WHAT THE TASK REQUIRES —
Print all of the records below again without a single difference.
....
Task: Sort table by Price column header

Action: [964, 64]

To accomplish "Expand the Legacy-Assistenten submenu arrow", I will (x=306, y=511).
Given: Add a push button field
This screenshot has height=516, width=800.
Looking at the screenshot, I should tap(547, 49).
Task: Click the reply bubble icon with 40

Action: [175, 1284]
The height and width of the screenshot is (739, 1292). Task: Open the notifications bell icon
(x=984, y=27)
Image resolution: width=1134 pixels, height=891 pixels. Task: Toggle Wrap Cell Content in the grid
....
FINAL ANSWER —
Task: Sort table by Price column header

Action: [964, 64]

To accomplish "Expand the Legacy-Assistenten submenu arrow", I will (x=306, y=511).
Given: Add a push button field
This screenshot has height=516, width=800.
Looking at the screenshot, I should tap(547, 49).
Task: Click the reply bubble icon with 40

Action: [175, 1284]
The height and width of the screenshot is (739, 1292). Task: Open the notifications bell icon
(x=984, y=27)
Image resolution: width=1134 pixels, height=891 pixels. Task: Toggle Wrap Cell Content in the grid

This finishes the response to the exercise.